Uses top-level statements for simplicity.
Modular design with a service class for algorithm logic.
Interactive console interface for testing.
Why It’s Useful: Mimics algorithm testing environments for coding interviews or data analysis tools.
Setup: Create a new Console App in Visual Studio or run dotnet new console -langVersion 12. Organize files as shown.

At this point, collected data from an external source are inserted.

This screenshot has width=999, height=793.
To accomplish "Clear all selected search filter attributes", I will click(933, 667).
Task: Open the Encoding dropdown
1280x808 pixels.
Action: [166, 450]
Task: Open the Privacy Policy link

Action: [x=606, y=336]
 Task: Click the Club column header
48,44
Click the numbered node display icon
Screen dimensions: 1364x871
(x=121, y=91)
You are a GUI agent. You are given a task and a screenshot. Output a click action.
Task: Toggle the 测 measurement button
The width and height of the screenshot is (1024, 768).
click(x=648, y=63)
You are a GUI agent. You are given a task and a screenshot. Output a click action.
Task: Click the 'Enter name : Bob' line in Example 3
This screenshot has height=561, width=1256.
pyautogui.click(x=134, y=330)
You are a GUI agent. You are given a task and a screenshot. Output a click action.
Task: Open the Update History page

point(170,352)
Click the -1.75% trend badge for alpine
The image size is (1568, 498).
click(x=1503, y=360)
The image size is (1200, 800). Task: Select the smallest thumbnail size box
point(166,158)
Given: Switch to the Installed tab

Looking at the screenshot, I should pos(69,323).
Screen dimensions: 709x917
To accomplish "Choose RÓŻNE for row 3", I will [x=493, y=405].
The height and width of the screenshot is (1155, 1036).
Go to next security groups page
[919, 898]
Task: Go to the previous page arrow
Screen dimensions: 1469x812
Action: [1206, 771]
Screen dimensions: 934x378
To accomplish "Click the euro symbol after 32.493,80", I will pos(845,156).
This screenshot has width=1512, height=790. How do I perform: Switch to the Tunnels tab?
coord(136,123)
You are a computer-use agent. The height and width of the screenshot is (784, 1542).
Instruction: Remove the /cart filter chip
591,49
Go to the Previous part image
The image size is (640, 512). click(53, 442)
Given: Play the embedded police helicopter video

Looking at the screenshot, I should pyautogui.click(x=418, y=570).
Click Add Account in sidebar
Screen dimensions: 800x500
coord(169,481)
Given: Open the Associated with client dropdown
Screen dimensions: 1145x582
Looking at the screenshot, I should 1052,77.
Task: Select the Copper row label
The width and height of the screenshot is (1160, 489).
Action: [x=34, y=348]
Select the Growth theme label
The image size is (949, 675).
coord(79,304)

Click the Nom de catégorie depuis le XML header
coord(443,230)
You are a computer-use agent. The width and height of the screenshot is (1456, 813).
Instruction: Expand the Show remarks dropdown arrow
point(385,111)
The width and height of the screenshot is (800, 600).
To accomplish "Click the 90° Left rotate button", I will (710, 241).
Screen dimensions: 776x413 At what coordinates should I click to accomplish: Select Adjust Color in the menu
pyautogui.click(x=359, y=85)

Requires .NET 6+.
Best Standards for Module 10
Fibonacci: Use iterative for production; recursive for learning.
Prime Check: Optimize with square root and even number checks.
Factorial: Use iterative; handle overflow with BigInteger.
Palindrome: Normalize input; use two pointers for efficiency.
Armstrong: Validate inputs; optimize digit extraction.
Reverse: Use built-in methods for strings; check number overflow.
GCD/LCM: Use Euclidean algorithm; handle edge cases.
Searches: Use binary for sorted data, linear for unsorted.
Sorting: Use Array.Sort for production; understand algorithms for interviews.
Dynamic Programming: Use bottom-up DP; optimize space with rolling arrays.
Conclusion
You’ve just mastered algorithms and problem-solving in C# with over 20 hands-on challenges! By learning Fibonacci, prime checks, sorting, searching, recursion, and dynamic programming, you’re ready to tackle coding interviews and optimize real-world applications. The algorithm workbench demonstrates how these techniques apply to practical scenarios.